The software powering Apple’s most ambitious — and perhaps most divisive — product is getting an upgrade after just four months on the market.

When visionOS 2 becomes available this fall, owners of the company’s $3,499 Vision Pro headset will be able to view any of their photos — not just ones captured in a special, “spatial” format — in a slightly 3D way. The headset’s virtual desktop feature, which lets users peer at a purely digital version of their Mac computer’s screen, is being updated to offer a much wider view that’s better suited to multitasking in virtual reality. And a modified take on the headset’s travel mode means owners can use their pricey headsets on trains without their virtual windows sliding around in the front of them.
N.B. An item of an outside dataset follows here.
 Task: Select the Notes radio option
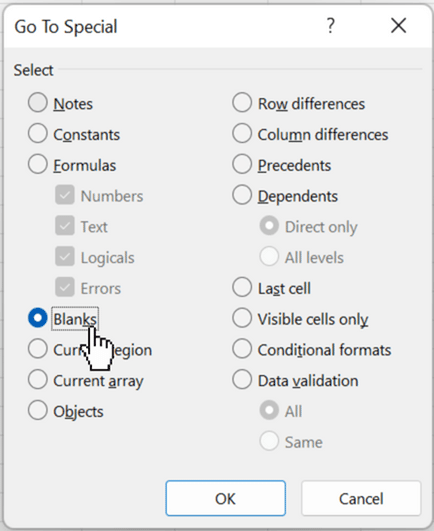point(38,103)
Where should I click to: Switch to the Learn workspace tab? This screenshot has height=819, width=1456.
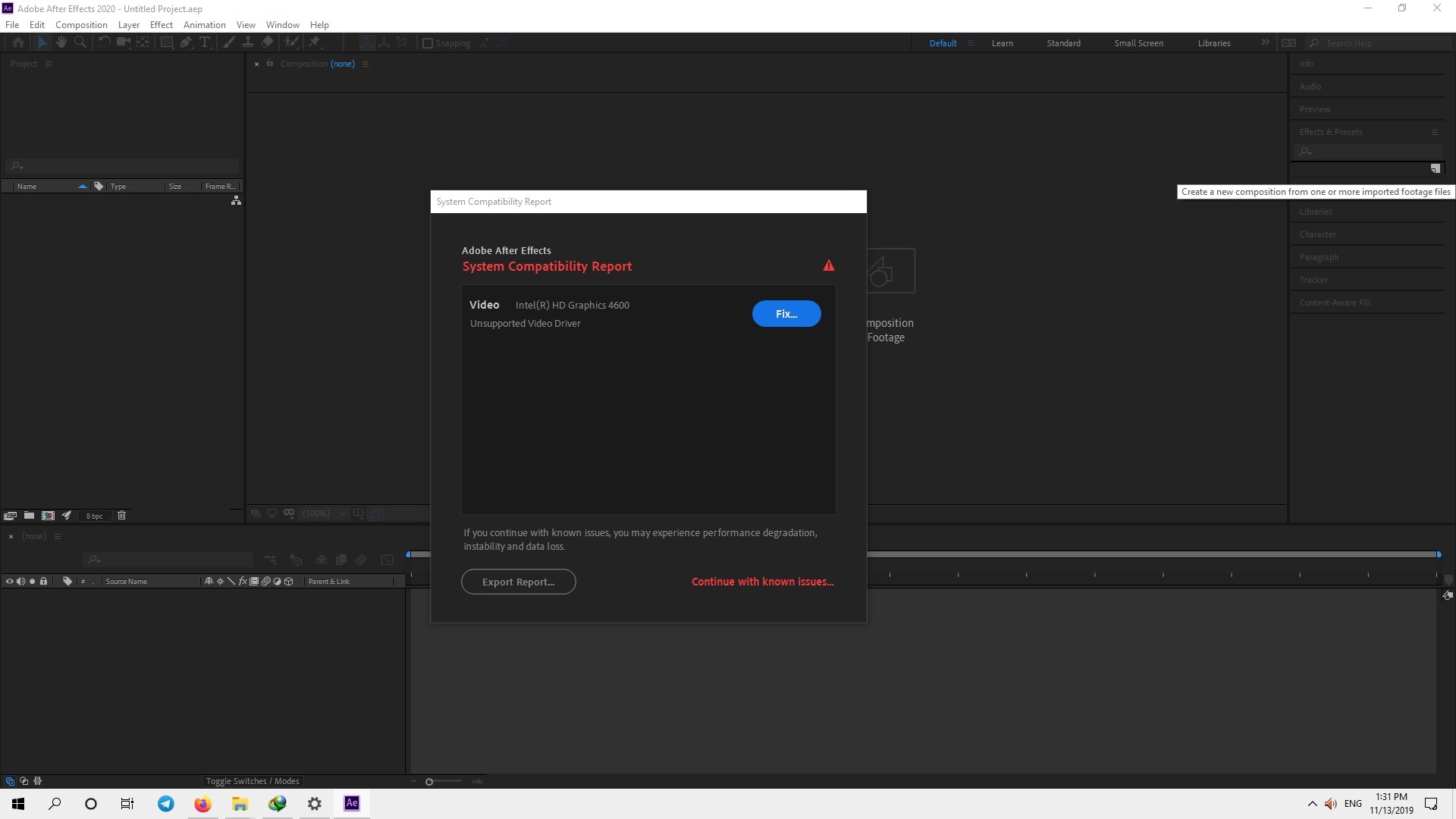coord(1003,43)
The company also said it is working on bringing more content to the headset, including an original movie.

When you’re wearing Apple’s popular wireless ear buds, an upcoming software update will let you respond to Siri with a nod — which is a little more helpful than it sounds. If Siri announces you have an incoming call, for instance, a quick nod or shake of the head will signal to Apple’s virtual assistant whether you’re will to chat. Apple’s AirPods Pro are also set to receive a voice isolation feature that makes your side of a conversation more clear when you’re moving through noisy environments.

Apple Watch gets healthier

Changes to Apple Watch in the upcoming watchOS 11 will give us even more ways to track our health at a granular level, from inputting our effort level during workouts to tracking the gestational age of a pregnancy. You can even use the new Vitals app to watch how your current temperature, heart rate and sleep quality compare to past weeks. But perhaps the most welcome change is an escape from the tyranny of the Health app step counter. Now you can opt out of closing your rings when you need to rest or recover without breaking your streak.

Apple’s making its own password app

Do you want to look at your little screen while browsing on your big screen? You can do that now with MacOS’s new iPhone Mirroring. The feature lives right in your Mac dock. Click on it to see your iPhone screen hovering on your computer screen. You can swipe around, view your notifications or drag files back and forth from the phone to the computer. Apple is also debuting a Passwords app, which looks like a combination of an authenticator app and a password manager. The app syncs across Apple devices so you can keep your passwords on hand without paying per device like some password apps.